# Stroud boats Aberdeen



## Margaret Vieira (Nov 8, 2009)

Anyone got any photographs or details of the Stroud owned boats or their crews in Aberdeen 1900 onwards or any photograph of Horace Stroud ? .....for family research.
Margaret


----------



## Scurdie (Aug 6, 2009)

A search for Stroud on www.aberdeenships.com reveals several results, including histories of 2 ships called 'Horace Stroud'. The same site carries Links to a number of relevant archives that might be able to help you.


----------



## Norman Trewren (Sep 27, 2005)

George Stroud, 1930.
Christmas Day 1935 grounded on Aberdeen's North Pier, inbound from Methil. Five man crew. Skipper was James Phillips from Torry. One man rescued by Lifeboat 'RNLB Emma Constance', one by North Pier Lifesaving Apparatus Brigade. Three perished. 

Regards

Norman


----------



## Margaret Vieira (Nov 8, 2009)

Thanks for the info . If anyone has any photographs I would appreciate it . I have now been given a newspaper cutting about the 'George Stroud'.The Stroud family came from Whitstable but do not know if there are any Stroud's left there as most of them appeared to have come to Aberdeen with the fishing. Any info welcomed.
Margaret.
PS. Anyone know anything about the 'Manordillo' I have a photograph of what looks like a football team around 1924 when my uncle was on her.


----------



## Margaret Vieira (Nov 8, 2009)

*Stroud boats.*

Thank you for the information .
Margaret



Scurdie said:


> A search for Stroud on www.aberdeenships.com reveals several results, including histories of 2 ships called 'Horace Stroud'. The same site carries Links to a number of relevant archives that might be able to help you.


----------



## Margaret Vieira (Nov 8, 2009)

*Stroud boats*

Thank you Norman,
I have now been given a newspaper cutting of the Christmas day disaster..
Margaret



Norman Trewren said:


> George Stroud, 1930.
> Christmas Day 1935 grounded on Aberdeen's North Pier, inbound from Methil. Five man crew. Skipper was James Phillips from Torry. One man rescued by Lifeboat 'RNLB Emma Constance', one by North Pier Lifesaving Apparatus Brigade. Three perished.
> 
> Regards
> ...


----------



## Danny S (Mar 3, 2007)

Margaret,

I have a photo (poor copy) of my Great Grandfather Daniel and the crew of the trawler Daniel Stroud, it must have been taken after 1912 as that was when the vessel was built. I also have a photo of my Father Daniel with my uncle Michael and Grandmother standing beside the William Stroud, this must have been taken around 1939 as my father has a gas mask. 
Your Horace and my G Grandfather were brothers I think?
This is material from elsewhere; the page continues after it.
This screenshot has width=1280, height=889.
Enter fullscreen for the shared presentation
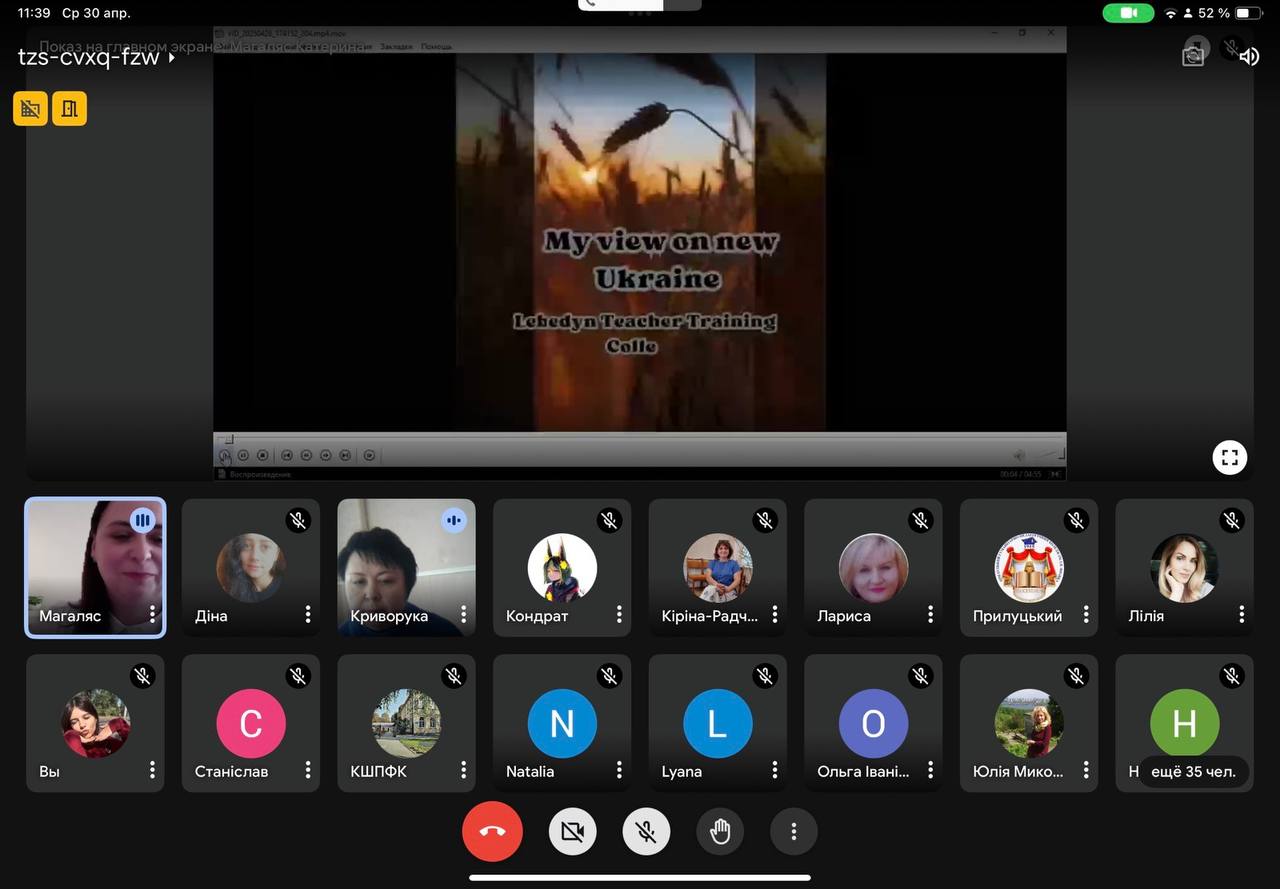(1230, 458)
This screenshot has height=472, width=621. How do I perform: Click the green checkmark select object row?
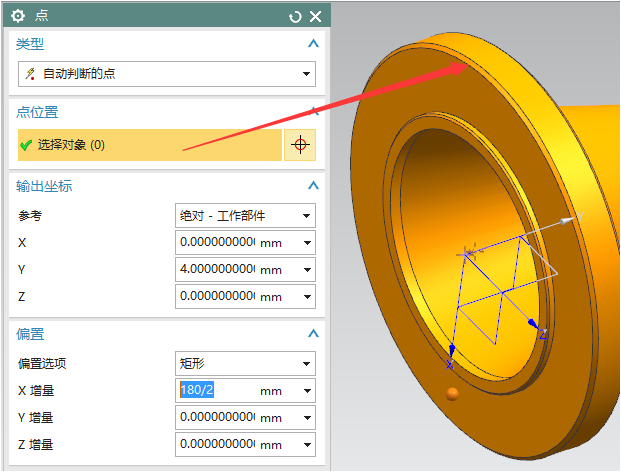click(x=149, y=145)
Have alook at this site http://www.favourite.org.uk/gallery2.html they are most likely relations.

Danny


----------



## Margaret Vieira (Nov 8, 2009)

Many thanks Danny ,
I am thrilled to get your information . I dont know if you have done any family History but I have been putting it all together for my son,George Stroud (his father is my ex husband) . I have a lot of information on the Stroud family back to 1780 and am now pursuing the Fishing boats they owned . Are you in Aberdeen or where are you? Were your parents Danny and Kathleen? If you have not done the family history I would be happy to pass on information.I 
have photograph of the 'Osborne Stroud' I looked at the site you mentioned. Interesting as they are sure to be the same line according to my research. Thank you for getting in touch. Hope you had a good festive season.
Margaret Vieira(Aberdeen)


----------



## David Horace Stroud (Jan 17, 2010)

Margaret,

My suname is Stroud and my Father was named Williamn Richard Wetherley Stroud my Uncles were named, George, Robert and Edward and they were sons of H.E. Stroud of the Stroud fishing boats in Aberdeen. My Father being born in 1903 and the eldest. My Fathers parents lived in a house in Mannofield , in Aberdeen. Which I believe has now been converted into a Nursing Home.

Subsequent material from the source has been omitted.